- **RECORDS FOR THE TASK**
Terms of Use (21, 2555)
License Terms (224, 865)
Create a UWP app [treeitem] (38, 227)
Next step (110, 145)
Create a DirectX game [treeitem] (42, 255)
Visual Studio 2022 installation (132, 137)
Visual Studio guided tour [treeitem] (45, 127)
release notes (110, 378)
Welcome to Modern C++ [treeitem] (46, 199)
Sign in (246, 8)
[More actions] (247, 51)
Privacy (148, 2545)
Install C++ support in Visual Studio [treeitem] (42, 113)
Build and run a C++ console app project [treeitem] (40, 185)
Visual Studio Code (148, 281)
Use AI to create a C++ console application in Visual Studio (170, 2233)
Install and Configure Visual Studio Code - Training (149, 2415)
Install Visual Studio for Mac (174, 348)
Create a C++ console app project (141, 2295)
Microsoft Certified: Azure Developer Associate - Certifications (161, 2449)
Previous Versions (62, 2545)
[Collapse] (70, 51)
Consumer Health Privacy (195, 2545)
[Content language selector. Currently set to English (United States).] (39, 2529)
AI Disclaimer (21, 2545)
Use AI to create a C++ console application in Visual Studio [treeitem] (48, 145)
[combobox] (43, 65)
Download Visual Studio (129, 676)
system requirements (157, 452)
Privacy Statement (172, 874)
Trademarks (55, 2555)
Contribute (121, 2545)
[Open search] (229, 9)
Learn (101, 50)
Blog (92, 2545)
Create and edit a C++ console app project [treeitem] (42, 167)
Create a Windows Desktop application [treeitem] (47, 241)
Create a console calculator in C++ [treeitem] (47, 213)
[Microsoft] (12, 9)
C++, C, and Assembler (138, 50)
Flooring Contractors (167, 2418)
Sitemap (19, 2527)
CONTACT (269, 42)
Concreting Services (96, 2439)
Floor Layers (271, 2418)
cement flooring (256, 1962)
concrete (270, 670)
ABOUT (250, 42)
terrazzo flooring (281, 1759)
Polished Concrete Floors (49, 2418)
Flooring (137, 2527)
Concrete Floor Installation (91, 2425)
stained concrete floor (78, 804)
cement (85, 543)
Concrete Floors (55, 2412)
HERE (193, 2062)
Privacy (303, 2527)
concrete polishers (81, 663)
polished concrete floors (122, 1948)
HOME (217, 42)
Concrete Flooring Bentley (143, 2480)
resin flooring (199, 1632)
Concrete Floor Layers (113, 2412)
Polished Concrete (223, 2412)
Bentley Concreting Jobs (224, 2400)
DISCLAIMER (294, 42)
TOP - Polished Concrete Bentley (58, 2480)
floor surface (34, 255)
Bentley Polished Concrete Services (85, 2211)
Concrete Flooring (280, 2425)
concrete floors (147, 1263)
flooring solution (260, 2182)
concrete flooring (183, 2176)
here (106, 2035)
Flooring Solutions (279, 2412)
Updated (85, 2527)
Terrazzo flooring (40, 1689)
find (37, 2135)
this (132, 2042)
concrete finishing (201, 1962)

- **BRIEF**
Return all of the items above word for word, in the same order, with each one on its own line.

- **ANSWER TO THIS TASK**
Terms of Use (21, 2555)
License Terms (224, 865)
Create a UWP app [treeitem] (38, 227)
Next step (110, 145)
Create a DirectX game [treeitem] (42, 255)
Visual Studio 2022 installation (132, 137)
Visual Studio guided tour [treeitem] (45, 127)
release notes (110, 378)
Welcome to Modern C++ [treeitem] (46, 199)
Sign in (246, 8)
[More actions] (247, 51)
Privacy (148, 2545)
Install C++ support in Visual Studio [treeitem] (42, 113)
Build and run a C++ console app project [treeitem] (40, 185)
Visual Studio Code (148, 281)
Use AI to create a C++ console application in Visual Studio (170, 2233)
Install and Configure Visual Studio Code - Training (149, 2415)
Install Visual Studio for Mac (174, 348)
Create a C++ console app project (141, 2295)
Microsoft Certified: Azure Developer Associate - Certifications (161, 2449)
Previous Versions (62, 2545)
[Collapse] (70, 51)
Consumer Health Privacy (195, 2545)
[Content language selector. Currently set to English (United States).] (39, 2529)
AI Disclaimer (21, 2545)
Use AI to create a C++ console application in Visual Studio [treeitem] (48, 145)
[combobox] (43, 65)
Download Visual Studio (129, 676)
system requirements (157, 452)
Privacy Statement (172, 874)
Trademarks (55, 2555)
Contribute (121, 2545)
[Open search] (229, 9)
Learn (101, 50)
Blog (92, 2545)
Create and edit a C++ console app project [treeitem] (42, 167)
Create a Windows Desktop application [treeitem] (47, 241)
Create a console calculator in C++ [treeitem] (47, 213)
[Microsoft] (12, 9)
C++, C, and Assembler (138, 50)
Flooring Contractors (167, 2418)
Sitemap (19, 2527)
CONTACT (269, 42)
Concreting Services (96, 2439)
Floor Layers (271, 2418)
cement flooring (256, 1962)
concrete (270, 670)
ABOUT (250, 42)
terrazzo flooring (281, 1759)
Polished Concrete Floors (49, 2418)
Flooring (137, 2527)
Concrete Floor Installation (91, 2425)
stained concrete floor (78, 804)
cement (85, 543)
Concrete Floors (55, 2412)
HERE (193, 2062)
Privacy (303, 2527)
concrete polishers (81, 663)
polished concrete floors (122, 1948)
HOME (217, 42)
Concrete Flooring Bentley (143, 2480)
resin flooring (199, 1632)
Concrete Floor Layers (113, 2412)
Polished Concrete (223, 2412)
Bentley Concreting Jobs (224, 2400)
DISCLAIMER (294, 42)
TOP - Polished Concrete Bentley (58, 2480)
floor surface (34, 255)
Bentley Polished Concrete Services (85, 2211)
Concrete Flooring (280, 2425)
concrete floors (147, 1263)
flooring solution (260, 2182)
concrete flooring (183, 2176)
here (106, 2035)
Flooring Solutions (279, 2412)
Updated (85, 2527)
Terrazzo flooring (40, 1689)
find (37, 2135)
this (132, 2042)
concrete finishing (201, 1962)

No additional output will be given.